FRANKIE AND JOHNNY IN THE CLAIR DE LUNE, Steppenwolf Theatre Company. Given the number of musicals Terrence McNally has worked on in recent years–A Man of No Importance, Kiss of the Spider Woman, The Full Monty–I often wonder why he hasn’t made one out of his sweet 1987 play about a pair of prickly, middle-aged losers who fall in love in spite of themselves. Frankie and Johnny in the Clair de Lune has everything you need for a musical–interesting characters, a strong story line, moments of soaring emotion. Then again, it’s already a musical of sorts, thanks to McNally’s witty use of the classical music playing on Frankie’s radio to comment on the action: when Johnny can’t perform sexually we hear Wagner’s “Ride of the Valkyries.”
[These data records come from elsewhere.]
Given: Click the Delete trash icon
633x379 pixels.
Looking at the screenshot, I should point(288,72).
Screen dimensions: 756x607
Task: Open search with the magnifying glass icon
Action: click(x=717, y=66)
Garry Marshall, in his annoying sugarcoated movie version, made the mistake of thinking Frankie and Johnny was just musical comedy without much music, as have other directors and actors. But the beauty of this play is that McNally isn’t afraid to show his characters’ faults. Frankie is overly defensive and easily angered; Johnny is too aggressive for his, and Frankie’s, own good. Productions usually follow the pattern of the off-Broadway version that bombed here in the late 80s, in which a strong actress (the then-unknown Kathy Bates) rolled over a not as strong actor. But here director Austin Pendleton has found a Johnny, Yasen Peyankov, to equal Laurie Metcalf’s Frankie. The play is much funnier, more dramatic, and more satisfying if we aren’t quite sure how the play’s wrestling–mental, verbal, psychological, and physical–will turn out.